● RECORDS PROVIDED
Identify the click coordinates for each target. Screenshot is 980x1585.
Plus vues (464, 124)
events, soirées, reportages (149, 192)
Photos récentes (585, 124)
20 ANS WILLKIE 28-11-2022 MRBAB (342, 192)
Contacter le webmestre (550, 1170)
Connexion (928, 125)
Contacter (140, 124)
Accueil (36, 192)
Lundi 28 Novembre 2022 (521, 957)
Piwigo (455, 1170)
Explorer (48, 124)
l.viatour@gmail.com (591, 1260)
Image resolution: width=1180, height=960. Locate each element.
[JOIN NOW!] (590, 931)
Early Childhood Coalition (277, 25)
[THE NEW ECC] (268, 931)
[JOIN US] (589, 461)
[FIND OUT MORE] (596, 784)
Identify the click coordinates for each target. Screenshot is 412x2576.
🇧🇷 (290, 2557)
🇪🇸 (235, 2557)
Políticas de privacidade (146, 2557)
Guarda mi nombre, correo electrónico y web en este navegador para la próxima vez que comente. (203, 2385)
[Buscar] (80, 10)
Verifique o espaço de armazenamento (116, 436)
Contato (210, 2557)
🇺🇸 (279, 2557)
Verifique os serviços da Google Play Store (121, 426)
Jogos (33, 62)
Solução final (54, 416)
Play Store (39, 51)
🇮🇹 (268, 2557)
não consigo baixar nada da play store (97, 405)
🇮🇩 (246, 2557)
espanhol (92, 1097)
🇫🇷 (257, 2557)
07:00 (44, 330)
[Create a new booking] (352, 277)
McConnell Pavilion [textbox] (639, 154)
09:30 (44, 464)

● INSTRUCTION
Copy the lines above, swapping each occurrence of "Verifique" for "Confira" and leaving everything else unchanged.

● RESULT OF THIS EXERCISE
Identify the click coordinates for each target. Screenshot is 980x1585.
Plus vues (464, 124)
events, soirées, reportages (149, 192)
Photos récentes (585, 124)
20 ANS WILLKIE 28-11-2022 MRBAB (342, 192)
Contacter le webmestre (550, 1170)
Connexion (928, 125)
Contacter (140, 124)
Accueil (36, 192)
Lundi 28 Novembre 2022 (521, 957)
Piwigo (455, 1170)
Explorer (48, 124)
l.viatour@gmail.com (591, 1260)
Image resolution: width=1180, height=960. Locate each element.
[JOIN NOW!] (590, 931)
Early Childhood Coalition (277, 25)
[THE NEW ECC] (268, 931)
[JOIN US] (589, 461)
[FIND OUT MORE] (596, 784)
Identify the click coordinates for each target. Screenshot is 412x2576.
🇧🇷 (290, 2557)
🇪🇸 (235, 2557)
Políticas de privacidade (146, 2557)
Guarda mi nombre, correo electrónico y web en este navegador para la próxima vez que comente. (203, 2385)
[Buscar] (80, 10)
Confira o espaço de armazenamento (116, 436)
Contato (210, 2557)
🇺🇸 (279, 2557)
Confira os serviços da Google Play Store (121, 426)
Jogos (33, 62)
Solução final (54, 416)
Play Store (39, 51)
🇮🇹 (268, 2557)
não consigo baixar nada da play store (97, 405)
🇮🇩 (246, 2557)
espanhol (92, 1097)
🇫🇷 (257, 2557)
07:00 (44, 330)
[Create a new booking] (352, 277)
McConnell Pavilion [textbox] (639, 154)
09:30 (44, 464)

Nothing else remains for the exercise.